PLANS to build up to 650 new homes in Wimborne have been slammed by locals worried that the development will be effectively "a new town of its own".

The proposals, submitted by Bloor Homes, concern a stretch of farmland to the east and west of the Cranborne Road, Burts Hill.

As well as hundreds of properties, developers plan to rebuild and extend Wimborne First School in a new location and create a community centre.

Members of the public are expected to attend a meeting of the East Dorset District Council's planning committee on Tuesday, June 16, where the proposals are to be discussed.

Campaigner Susan Davies, who lives in nearby Colehill, said the site is on what was until very recently protected green belt.

"This is the first of several applications that will be submitted over the next few months and, if all are passed, will result in 2,000 new homes being built within the existing town boundary of Wimborne, almost doubling the housing stock and population over the next 10 to 15 years," she said.

The proposals fall under the core strategy, adopted by the district council, which is essentially a blueprint for preferred future development in East Dorset until 2028.

The document was presented to a government inspector in 2013 and adopted by the council in March 2014, and is partly based on the council's assessment that 50 per cent affordable housing was deliverable on the Cranborne Road site.

But Ms Davies said there are doubts now about the number of affordable properties planned for the site.

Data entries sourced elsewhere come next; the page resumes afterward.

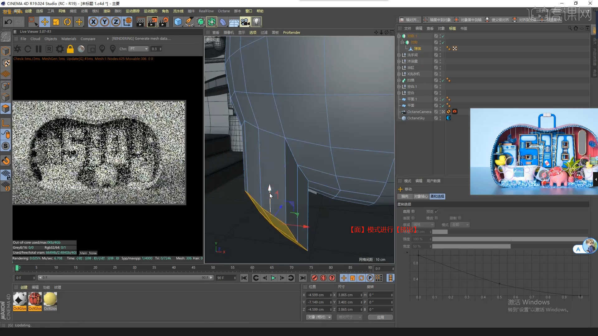Toggle the 预览 preview checkbox
This screenshot has height=336, width=598.
[x=436, y=212]
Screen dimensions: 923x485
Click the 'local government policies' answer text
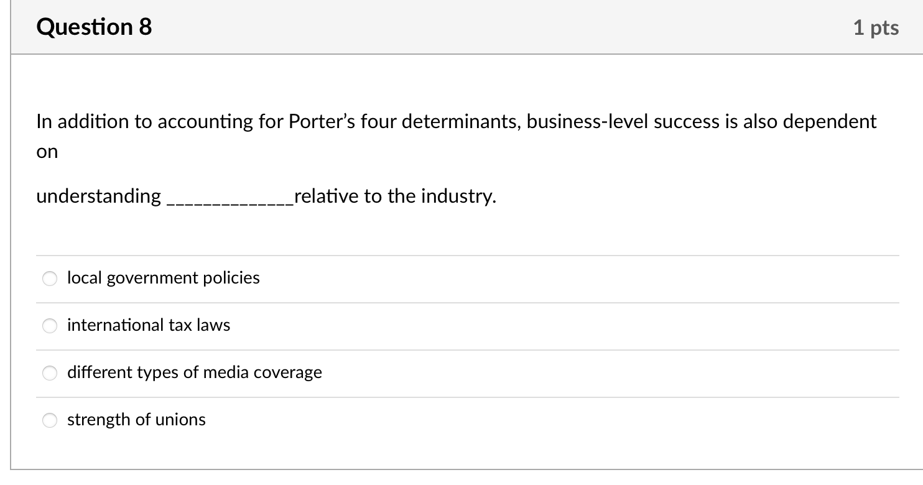163,278
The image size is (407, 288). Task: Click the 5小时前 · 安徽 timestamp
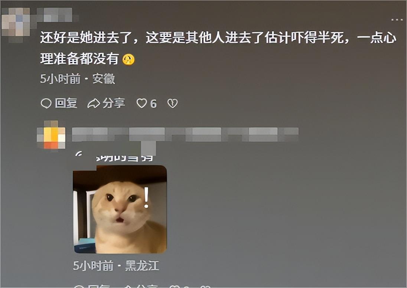[77, 79]
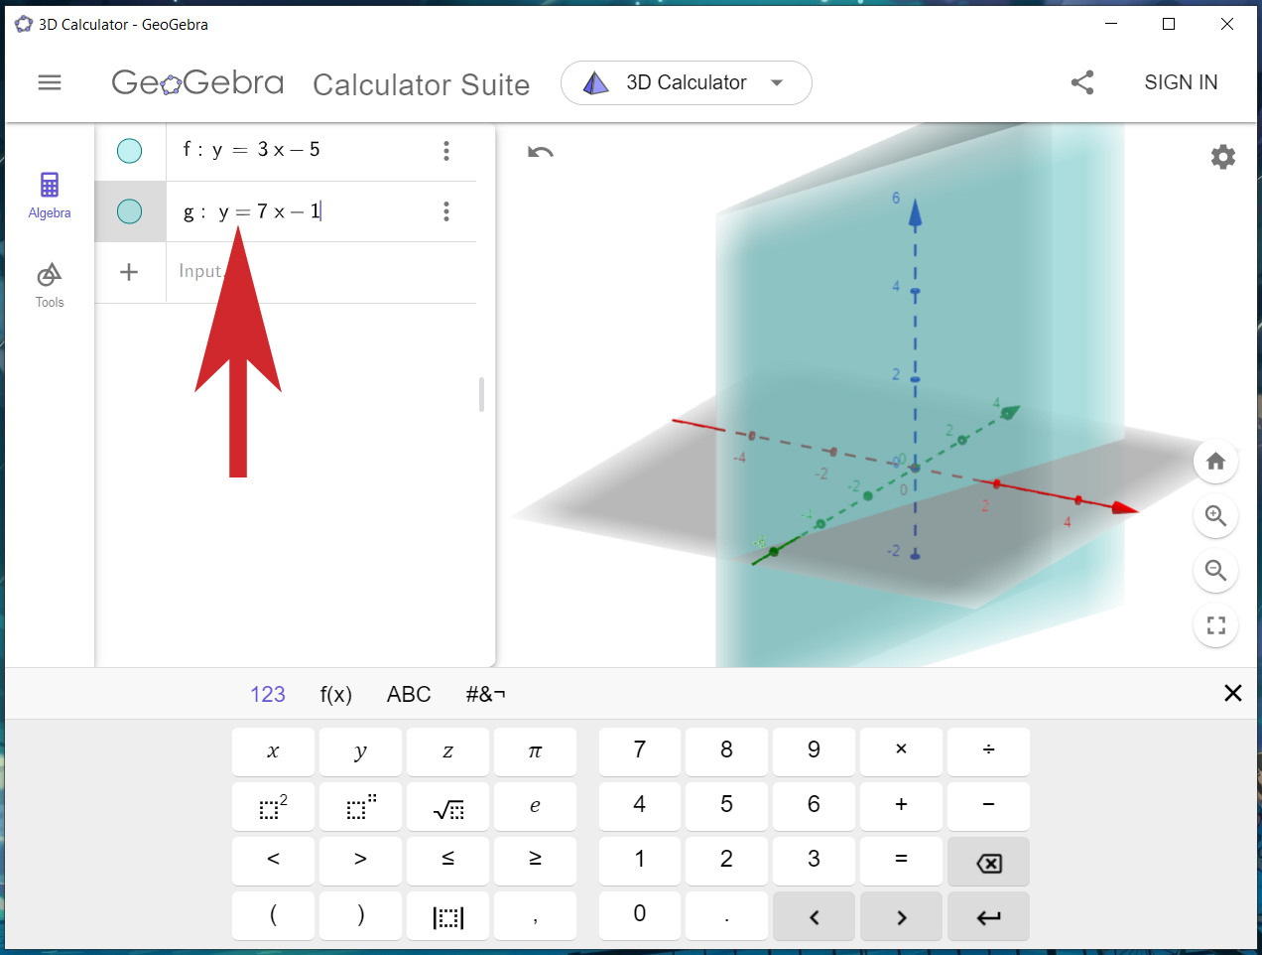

"We are not against housing, and we want affordable properties to be built so that young families can stay in Wimborne rather than having to move away," she said.

"What we don't want is hundreds of homes costing upwards of a half a million each. It feels like we are not being listened to. We recognise that properties need to be built in Wimborne. But if all of the upcoming applications are granted, and 2,000 new homes are built, it will have an enormous impact on East Dorset. This is the first and it needs to be done right, or not at all."

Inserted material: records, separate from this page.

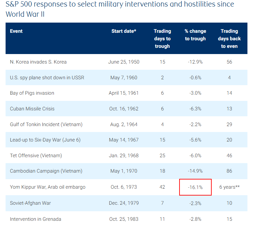Click the Bay of Pigs invasion event

[32, 93]
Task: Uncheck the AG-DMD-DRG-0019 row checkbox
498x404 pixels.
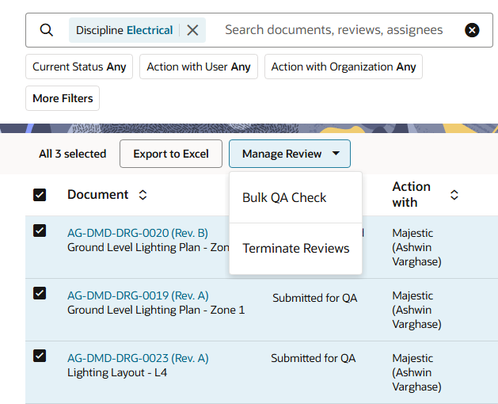Action: pyautogui.click(x=40, y=293)
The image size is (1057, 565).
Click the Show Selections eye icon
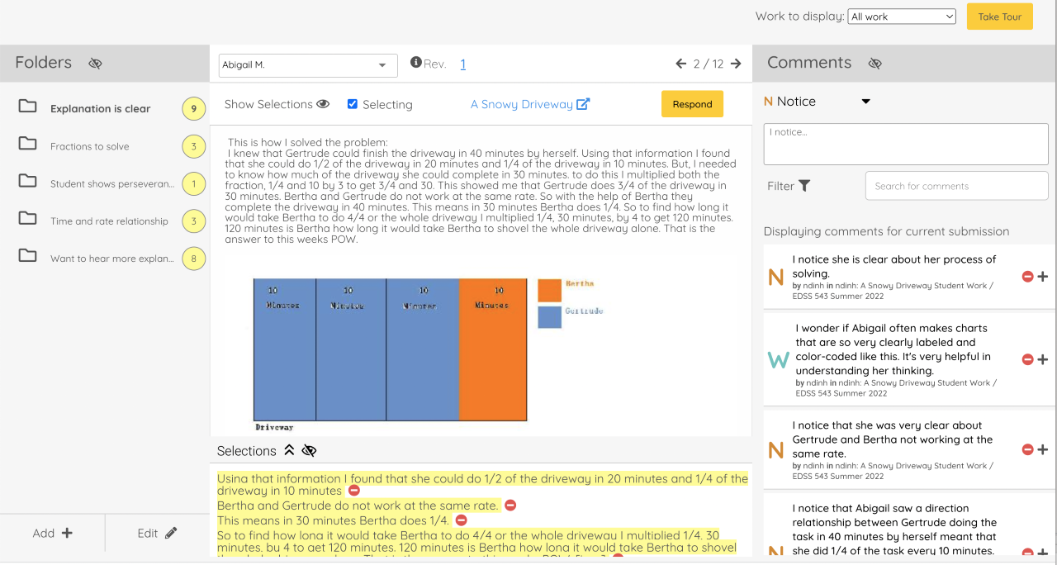323,104
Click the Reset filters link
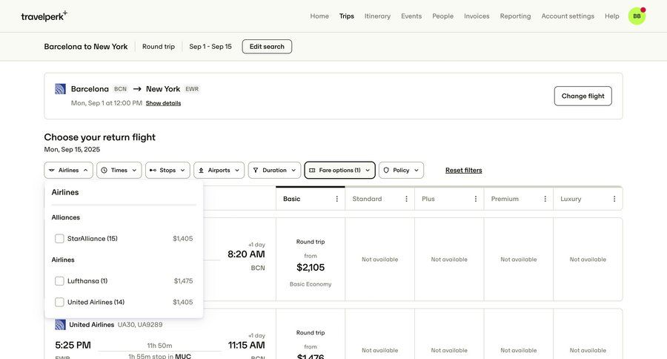The image size is (667, 359). [x=463, y=171]
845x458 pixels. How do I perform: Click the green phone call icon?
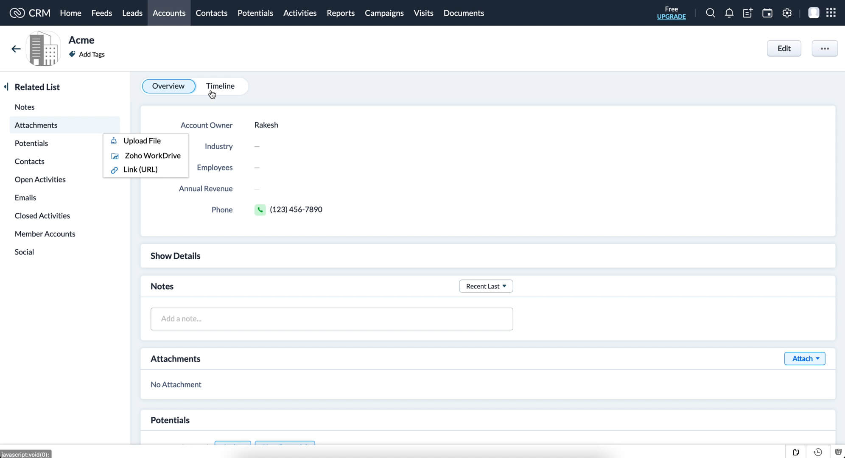pyautogui.click(x=260, y=209)
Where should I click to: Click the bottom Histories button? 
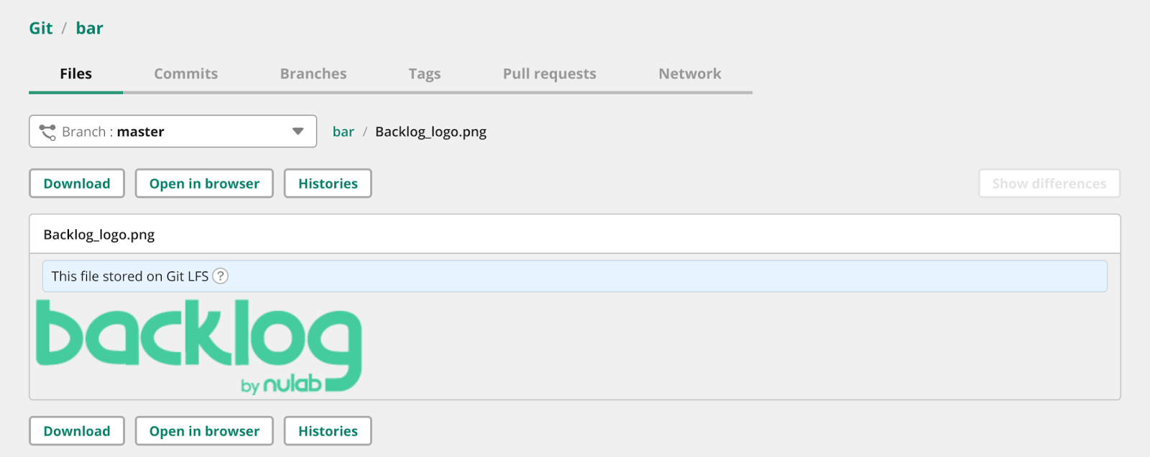tap(328, 431)
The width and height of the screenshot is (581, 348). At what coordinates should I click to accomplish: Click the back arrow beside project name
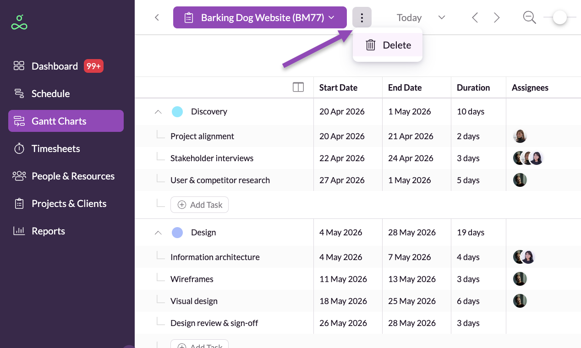pos(157,18)
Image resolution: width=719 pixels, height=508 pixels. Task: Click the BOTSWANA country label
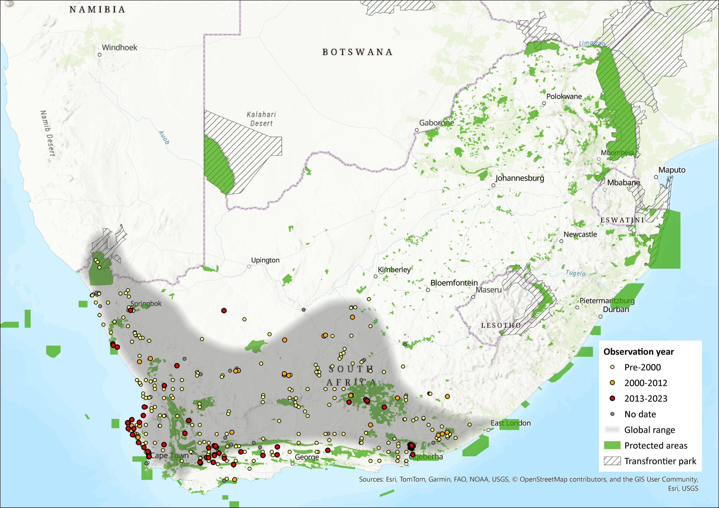pyautogui.click(x=357, y=52)
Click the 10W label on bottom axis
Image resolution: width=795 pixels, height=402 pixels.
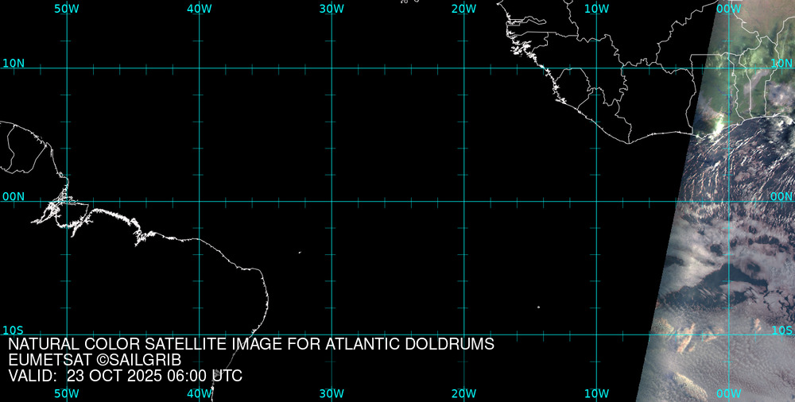596,393
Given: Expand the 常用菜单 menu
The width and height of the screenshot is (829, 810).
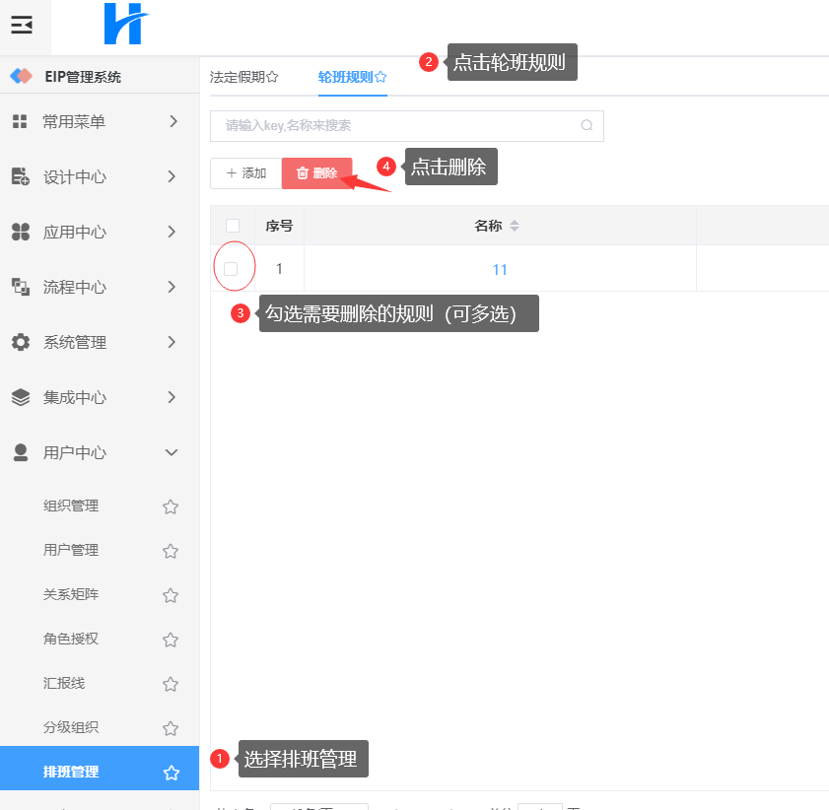Looking at the screenshot, I should (x=99, y=121).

Ms Davies is part of the Colehill and Wimborne New Neighbourhood Working Group, members of which have put together a document objecting to the outline planning application submitted by Bloor Homes.

She said: "This development, along with the others that will surely follow, will have a profound effect on the community which is quite rightly concerned about issues such as flooding, traffic congestion, lack of infrastructure, ecological and environmental impact and pollution of the River Allen, a rare chalk stream.

"The development on the Cranborne Road is the equivalent of building a small town and will result on the irreversible urbanisation of Wimborne and Colehill."